TASK PROMPT
Show every line in the entries below where the word "Open" appears.

######

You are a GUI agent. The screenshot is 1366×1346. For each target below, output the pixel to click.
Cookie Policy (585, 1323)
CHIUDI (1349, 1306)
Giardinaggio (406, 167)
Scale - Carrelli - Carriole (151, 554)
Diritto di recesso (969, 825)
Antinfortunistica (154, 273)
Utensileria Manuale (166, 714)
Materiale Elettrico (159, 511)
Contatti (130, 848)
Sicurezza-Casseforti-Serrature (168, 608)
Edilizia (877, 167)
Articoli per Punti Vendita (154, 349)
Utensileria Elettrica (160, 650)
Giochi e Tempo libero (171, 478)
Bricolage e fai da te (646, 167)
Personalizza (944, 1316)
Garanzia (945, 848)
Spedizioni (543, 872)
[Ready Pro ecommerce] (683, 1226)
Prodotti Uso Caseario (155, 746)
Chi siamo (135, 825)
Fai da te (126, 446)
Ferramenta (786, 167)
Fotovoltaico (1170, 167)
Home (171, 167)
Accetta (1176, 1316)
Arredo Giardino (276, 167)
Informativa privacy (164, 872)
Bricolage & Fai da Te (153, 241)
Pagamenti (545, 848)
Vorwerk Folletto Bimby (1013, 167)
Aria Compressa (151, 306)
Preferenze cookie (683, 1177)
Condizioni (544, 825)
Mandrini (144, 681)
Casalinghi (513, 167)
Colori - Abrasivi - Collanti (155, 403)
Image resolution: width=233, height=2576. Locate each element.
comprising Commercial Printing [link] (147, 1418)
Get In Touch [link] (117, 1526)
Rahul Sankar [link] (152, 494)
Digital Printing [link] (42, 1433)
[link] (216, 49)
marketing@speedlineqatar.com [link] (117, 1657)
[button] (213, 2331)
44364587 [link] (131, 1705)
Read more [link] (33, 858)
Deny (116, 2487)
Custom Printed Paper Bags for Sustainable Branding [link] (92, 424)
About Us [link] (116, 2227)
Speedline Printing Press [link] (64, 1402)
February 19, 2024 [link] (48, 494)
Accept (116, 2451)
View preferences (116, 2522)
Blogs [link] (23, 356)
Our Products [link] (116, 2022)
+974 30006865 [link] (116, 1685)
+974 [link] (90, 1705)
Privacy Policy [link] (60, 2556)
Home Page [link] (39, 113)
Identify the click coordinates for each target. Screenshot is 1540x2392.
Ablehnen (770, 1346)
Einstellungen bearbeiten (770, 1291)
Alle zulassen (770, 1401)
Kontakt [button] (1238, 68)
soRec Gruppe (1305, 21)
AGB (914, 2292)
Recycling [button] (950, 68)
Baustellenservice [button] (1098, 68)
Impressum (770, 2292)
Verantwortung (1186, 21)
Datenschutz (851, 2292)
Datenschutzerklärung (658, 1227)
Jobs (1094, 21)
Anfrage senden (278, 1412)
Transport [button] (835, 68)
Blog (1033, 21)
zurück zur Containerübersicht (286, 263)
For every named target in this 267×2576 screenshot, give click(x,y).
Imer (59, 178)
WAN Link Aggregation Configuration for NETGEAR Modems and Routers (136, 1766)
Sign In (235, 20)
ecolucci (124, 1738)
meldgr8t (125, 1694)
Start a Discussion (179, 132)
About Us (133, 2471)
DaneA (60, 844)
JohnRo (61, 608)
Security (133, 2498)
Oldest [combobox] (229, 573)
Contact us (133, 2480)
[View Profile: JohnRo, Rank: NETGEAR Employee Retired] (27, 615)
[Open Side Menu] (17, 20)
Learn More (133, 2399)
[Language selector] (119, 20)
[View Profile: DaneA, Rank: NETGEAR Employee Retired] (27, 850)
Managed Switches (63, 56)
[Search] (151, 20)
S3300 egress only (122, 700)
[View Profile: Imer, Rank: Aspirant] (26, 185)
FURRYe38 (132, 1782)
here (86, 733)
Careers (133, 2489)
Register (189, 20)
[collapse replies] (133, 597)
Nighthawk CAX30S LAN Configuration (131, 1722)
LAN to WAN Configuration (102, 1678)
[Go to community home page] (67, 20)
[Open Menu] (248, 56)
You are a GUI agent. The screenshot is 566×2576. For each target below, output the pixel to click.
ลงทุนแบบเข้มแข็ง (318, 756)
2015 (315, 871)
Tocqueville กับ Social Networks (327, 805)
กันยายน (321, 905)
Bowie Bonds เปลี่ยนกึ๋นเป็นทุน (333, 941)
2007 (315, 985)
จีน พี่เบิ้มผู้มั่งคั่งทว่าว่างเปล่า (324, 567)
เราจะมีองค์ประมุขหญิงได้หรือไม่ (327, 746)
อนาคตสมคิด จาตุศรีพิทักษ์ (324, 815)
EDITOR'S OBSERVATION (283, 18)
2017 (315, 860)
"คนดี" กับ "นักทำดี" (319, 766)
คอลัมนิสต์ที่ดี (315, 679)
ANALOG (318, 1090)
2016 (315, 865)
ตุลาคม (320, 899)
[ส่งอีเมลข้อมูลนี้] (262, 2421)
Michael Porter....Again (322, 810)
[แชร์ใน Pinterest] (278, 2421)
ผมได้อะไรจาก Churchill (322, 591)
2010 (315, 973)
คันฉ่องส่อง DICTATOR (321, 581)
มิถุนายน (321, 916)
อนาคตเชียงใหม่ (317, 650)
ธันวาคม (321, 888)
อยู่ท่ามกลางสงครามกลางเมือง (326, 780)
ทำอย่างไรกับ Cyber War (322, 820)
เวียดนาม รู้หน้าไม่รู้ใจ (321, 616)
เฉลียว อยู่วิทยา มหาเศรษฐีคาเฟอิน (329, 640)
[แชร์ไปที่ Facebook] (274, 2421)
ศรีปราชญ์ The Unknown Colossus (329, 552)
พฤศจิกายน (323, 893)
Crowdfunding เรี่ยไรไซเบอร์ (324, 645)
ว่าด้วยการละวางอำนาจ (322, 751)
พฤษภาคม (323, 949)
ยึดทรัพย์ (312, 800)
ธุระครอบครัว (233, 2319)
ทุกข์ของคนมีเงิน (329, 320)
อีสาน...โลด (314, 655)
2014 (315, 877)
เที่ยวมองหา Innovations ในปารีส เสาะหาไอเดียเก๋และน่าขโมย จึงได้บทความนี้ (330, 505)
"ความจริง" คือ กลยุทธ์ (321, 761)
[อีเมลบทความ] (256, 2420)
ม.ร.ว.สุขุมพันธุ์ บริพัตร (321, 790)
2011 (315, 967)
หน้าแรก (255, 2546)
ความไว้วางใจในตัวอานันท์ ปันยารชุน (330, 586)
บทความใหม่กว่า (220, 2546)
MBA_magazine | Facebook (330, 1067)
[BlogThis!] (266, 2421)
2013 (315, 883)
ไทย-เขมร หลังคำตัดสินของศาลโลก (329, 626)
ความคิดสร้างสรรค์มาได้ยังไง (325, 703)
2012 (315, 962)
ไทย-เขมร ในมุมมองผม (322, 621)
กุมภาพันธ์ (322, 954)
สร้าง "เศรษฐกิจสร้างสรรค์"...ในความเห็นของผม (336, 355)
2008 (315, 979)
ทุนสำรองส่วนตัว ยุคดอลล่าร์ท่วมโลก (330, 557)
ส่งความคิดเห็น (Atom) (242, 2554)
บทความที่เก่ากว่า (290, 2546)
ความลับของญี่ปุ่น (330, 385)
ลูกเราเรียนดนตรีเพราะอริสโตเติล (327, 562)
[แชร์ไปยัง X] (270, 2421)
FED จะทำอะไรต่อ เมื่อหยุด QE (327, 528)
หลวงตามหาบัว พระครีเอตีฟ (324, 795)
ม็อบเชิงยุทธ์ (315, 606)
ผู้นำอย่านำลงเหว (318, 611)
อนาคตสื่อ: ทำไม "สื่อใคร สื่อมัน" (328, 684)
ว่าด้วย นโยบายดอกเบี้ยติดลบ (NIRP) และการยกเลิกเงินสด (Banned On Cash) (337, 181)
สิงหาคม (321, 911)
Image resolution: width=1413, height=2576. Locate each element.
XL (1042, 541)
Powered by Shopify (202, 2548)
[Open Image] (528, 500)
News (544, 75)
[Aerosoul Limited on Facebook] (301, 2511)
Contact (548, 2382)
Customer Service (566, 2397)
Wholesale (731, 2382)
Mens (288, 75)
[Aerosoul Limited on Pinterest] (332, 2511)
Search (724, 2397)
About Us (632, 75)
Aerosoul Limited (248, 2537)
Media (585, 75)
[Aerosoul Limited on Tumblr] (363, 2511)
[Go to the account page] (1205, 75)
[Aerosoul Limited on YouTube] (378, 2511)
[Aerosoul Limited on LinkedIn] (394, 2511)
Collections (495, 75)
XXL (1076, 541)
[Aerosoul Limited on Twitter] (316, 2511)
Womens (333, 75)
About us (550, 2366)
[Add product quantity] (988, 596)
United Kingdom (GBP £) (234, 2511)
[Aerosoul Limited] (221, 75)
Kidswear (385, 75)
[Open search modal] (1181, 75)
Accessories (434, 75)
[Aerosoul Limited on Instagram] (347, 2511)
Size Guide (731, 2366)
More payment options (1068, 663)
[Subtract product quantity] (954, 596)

######

ANSWER TO THE EXERCISE
[Open Side Menu] (17, 20)
[Open Menu] (248, 56)
[Open Image] (528, 500)
[Open search modal] (1181, 75)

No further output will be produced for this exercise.